* Your goal:
If a line in the entries below contains "agent", copy it.

* Data listing:
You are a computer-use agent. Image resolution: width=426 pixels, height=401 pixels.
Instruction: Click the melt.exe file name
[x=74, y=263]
--
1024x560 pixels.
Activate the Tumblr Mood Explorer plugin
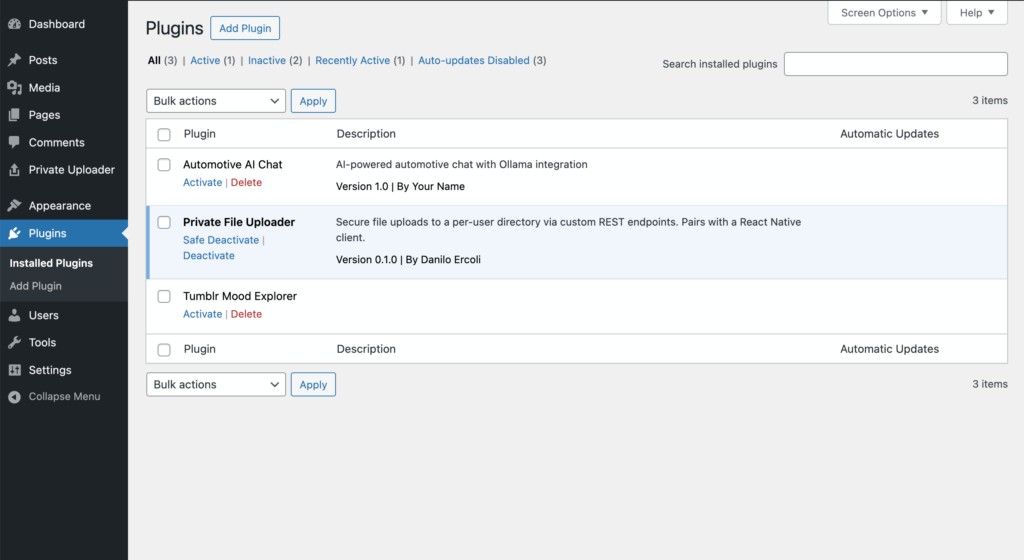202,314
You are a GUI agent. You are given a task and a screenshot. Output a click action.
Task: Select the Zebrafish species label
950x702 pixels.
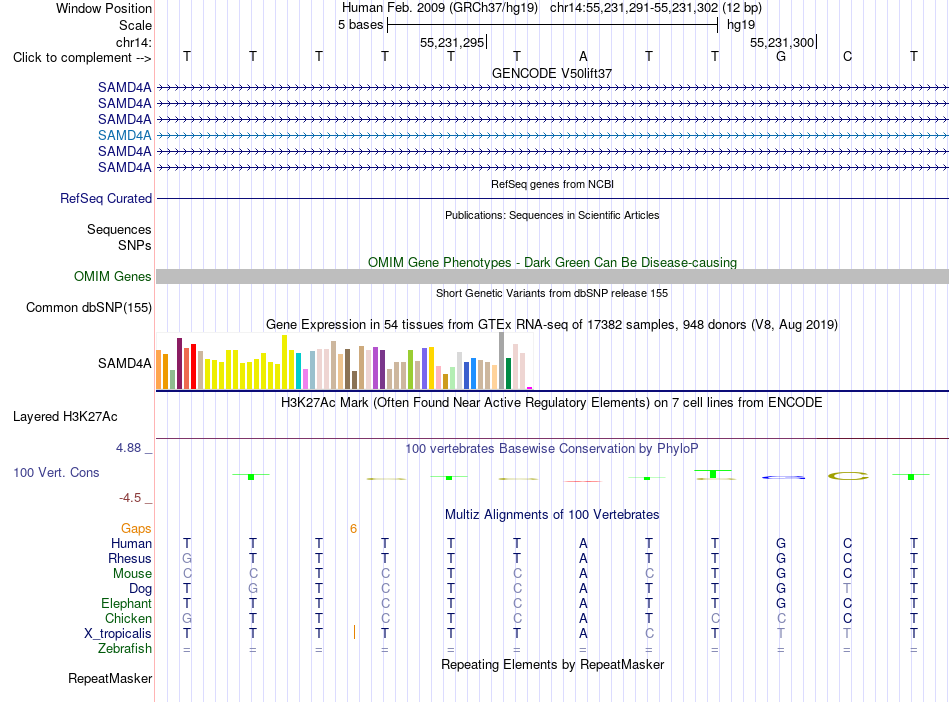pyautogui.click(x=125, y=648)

* Completed exercise:
You are a computer-use agent. Image resolution: width=426 pixels, height=401 pixels.
You are a GUI agent. You are given a task and a screenshot. Output a click action.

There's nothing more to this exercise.